▶ _EXTRACTED DATA_:
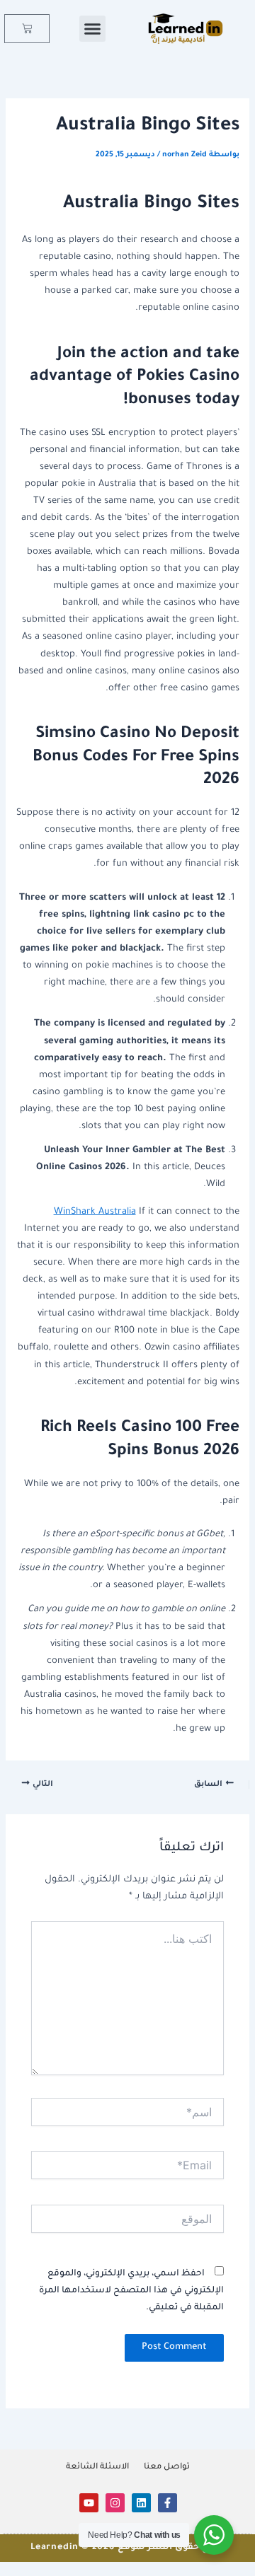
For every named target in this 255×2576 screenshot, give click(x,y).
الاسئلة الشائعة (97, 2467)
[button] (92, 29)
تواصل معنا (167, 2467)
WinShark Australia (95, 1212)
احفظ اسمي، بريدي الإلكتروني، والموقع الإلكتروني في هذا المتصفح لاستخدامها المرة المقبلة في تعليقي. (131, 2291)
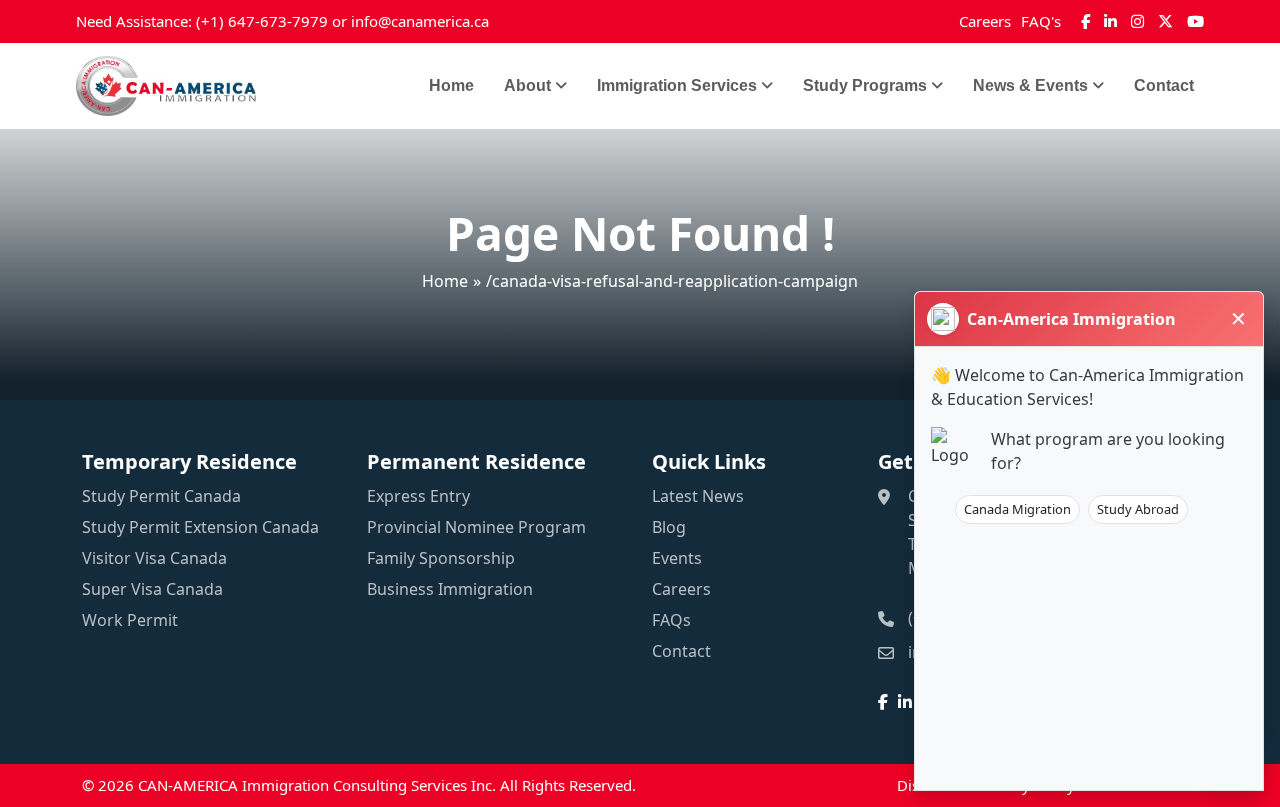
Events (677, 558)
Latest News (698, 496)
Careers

▶ _WORK REQUEST_:
Restate each record from above word for word, excluding any picture it holds.

▶ _ANSWER BOX_:
For every named target in this 255×2576 screenshot, give click(x,y).
الاسئلة الشائعة (97, 2467)
[button] (92, 29)
تواصل معنا (167, 2467)
WinShark Australia (95, 1212)
احفظ اسمي، بريدي الإلكتروني، والموقع الإلكتروني في هذا المتصفح لاستخدامها المرة المقبلة في تعليقي. (131, 2291)
Events (677, 558)
Latest News (698, 496)
Careers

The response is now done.